Your assignment: Using the material that follows, output exactly the lines from the one containing "You are a GUI" through the one containing "Task: Open pagination dropdown next to page 1", with both ends kept.

Extracted material:
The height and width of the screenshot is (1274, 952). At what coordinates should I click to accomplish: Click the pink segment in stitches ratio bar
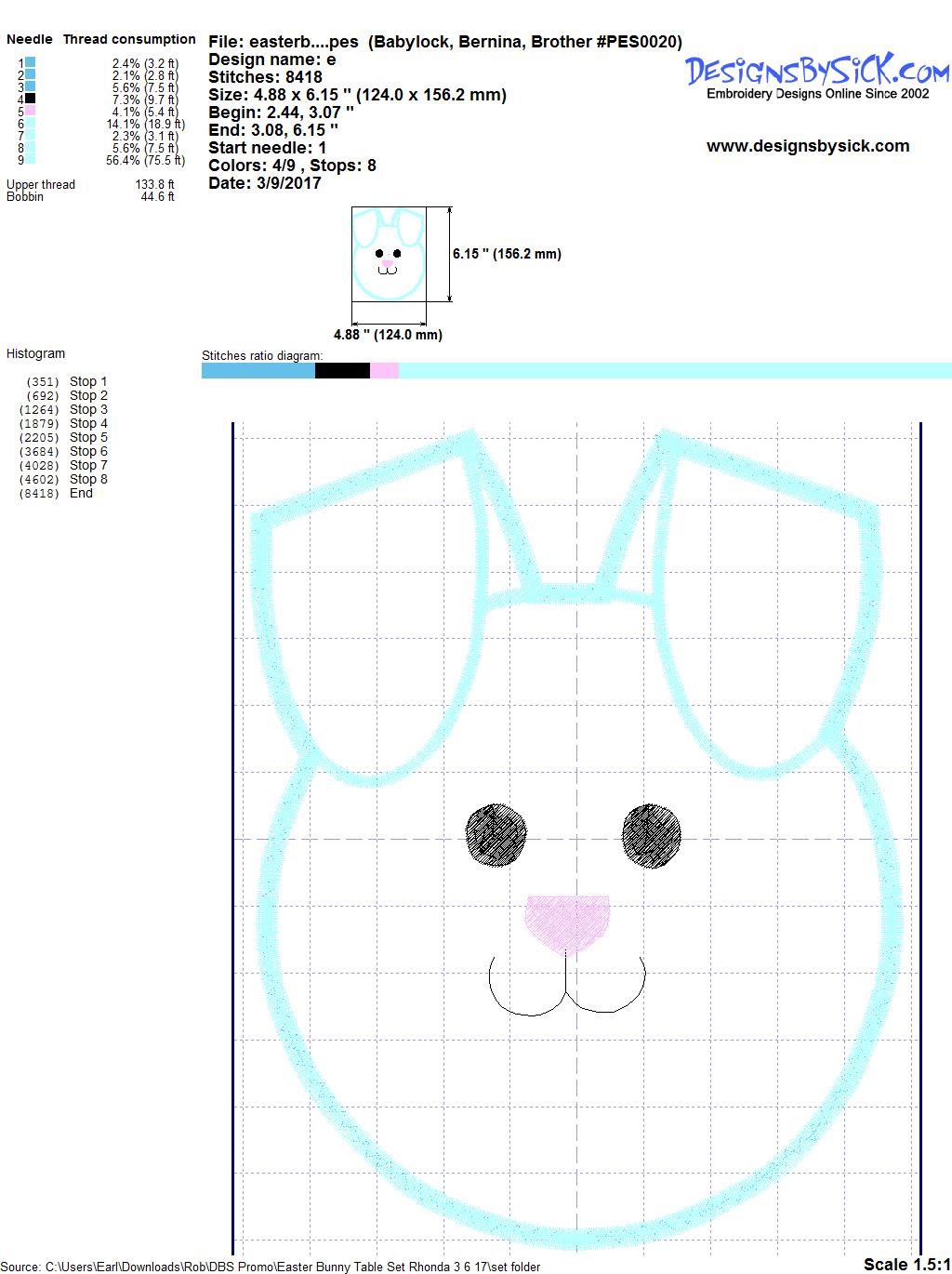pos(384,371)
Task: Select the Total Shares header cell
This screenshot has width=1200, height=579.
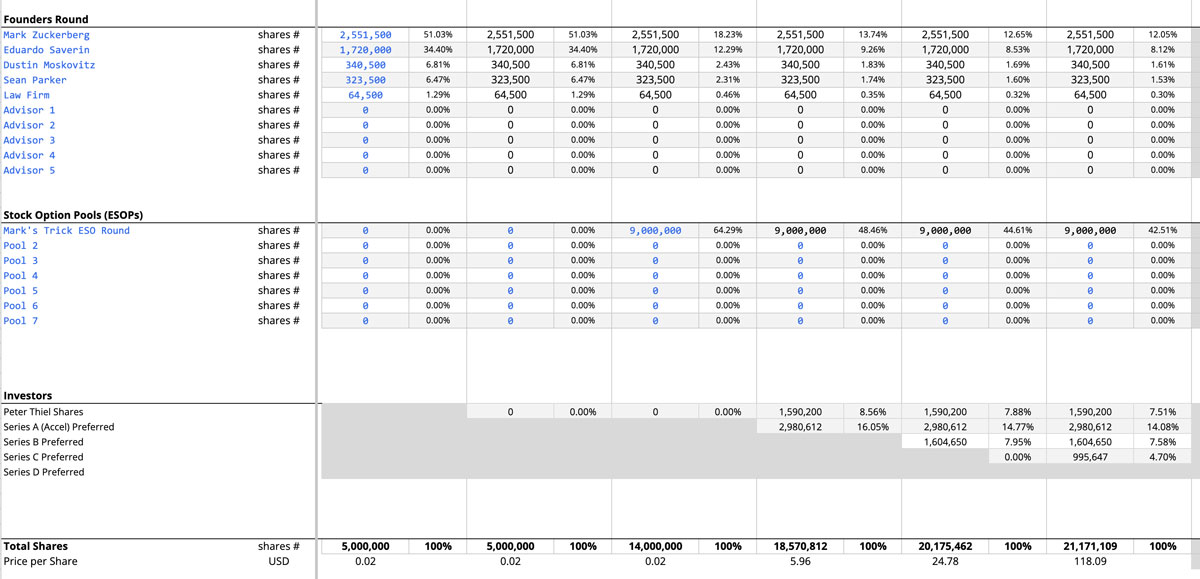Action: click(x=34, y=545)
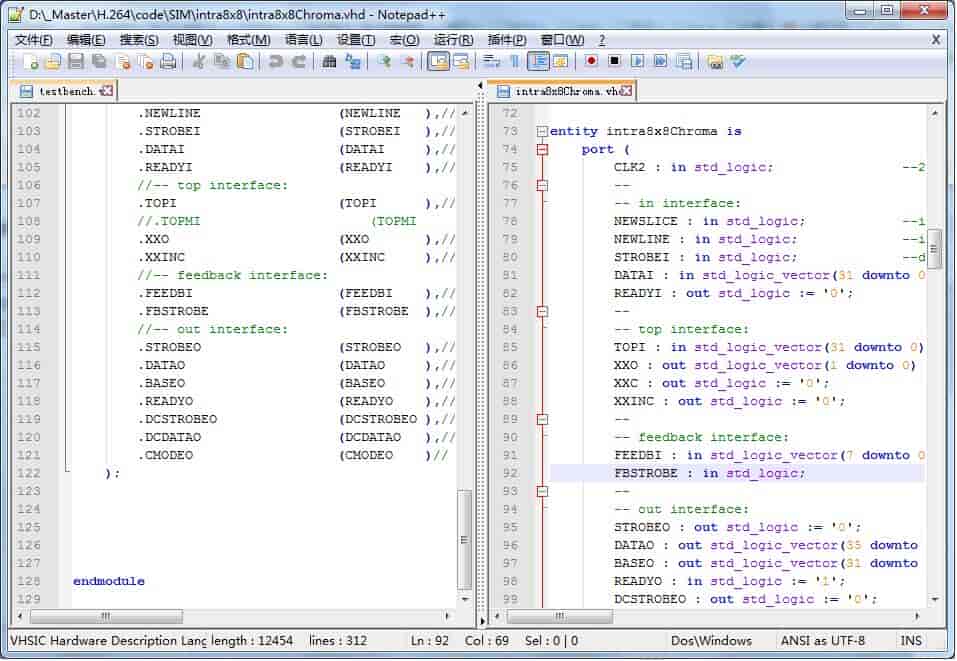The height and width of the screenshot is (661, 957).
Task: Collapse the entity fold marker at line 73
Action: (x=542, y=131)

--

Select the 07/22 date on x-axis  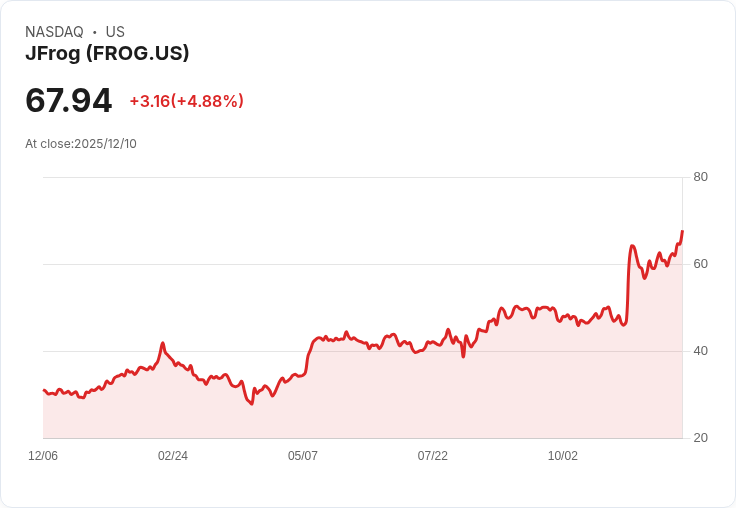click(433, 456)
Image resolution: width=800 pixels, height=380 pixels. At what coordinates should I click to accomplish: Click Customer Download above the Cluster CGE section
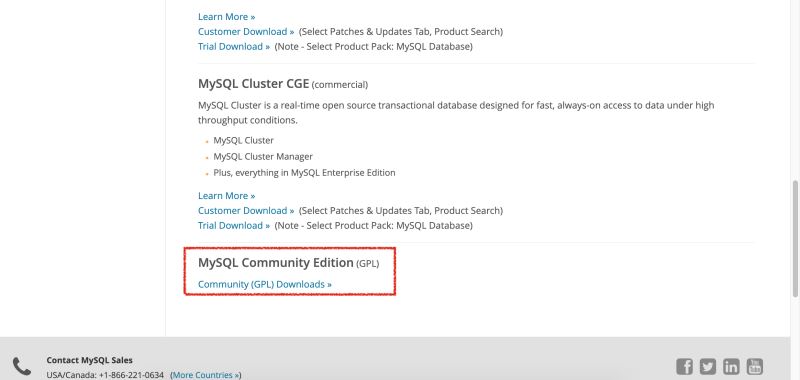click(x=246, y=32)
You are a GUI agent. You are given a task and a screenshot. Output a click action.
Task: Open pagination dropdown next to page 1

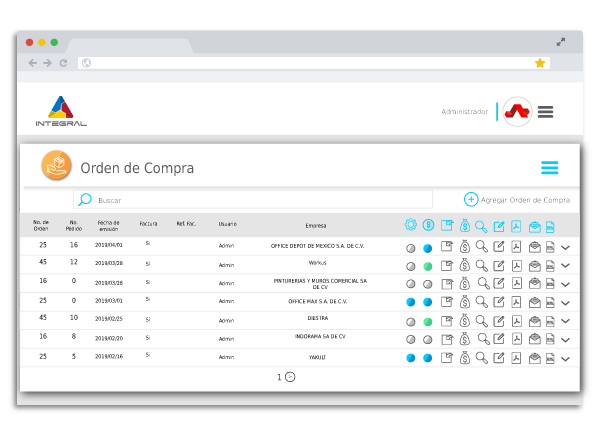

...

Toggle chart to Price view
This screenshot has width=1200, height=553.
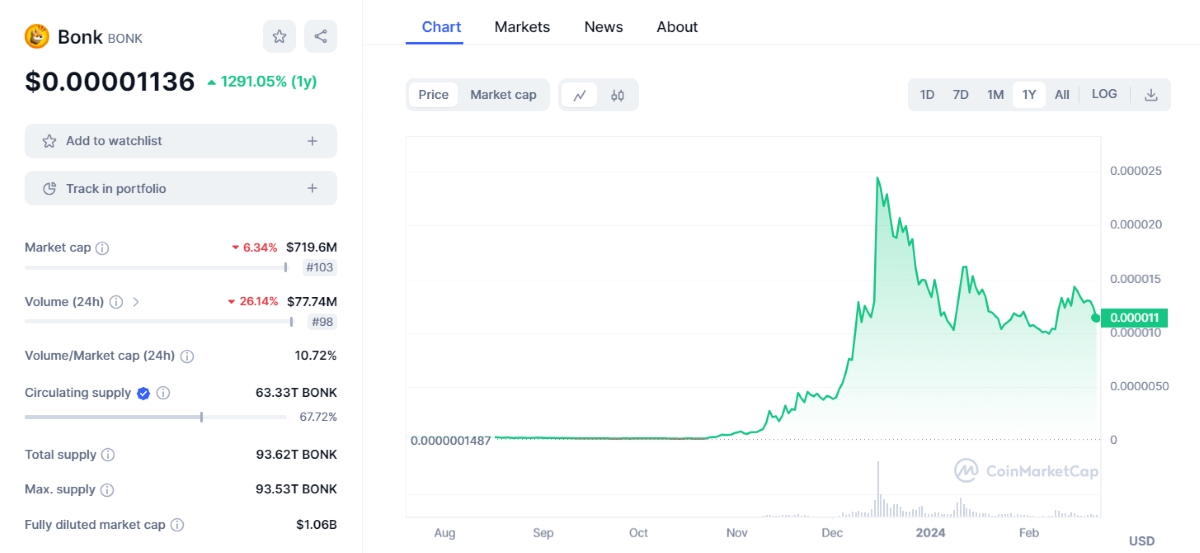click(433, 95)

Output:
You are a GUI agent. You are given a task and a screenshot. Output a click action.
Task: Open pagination dropdown next to page 1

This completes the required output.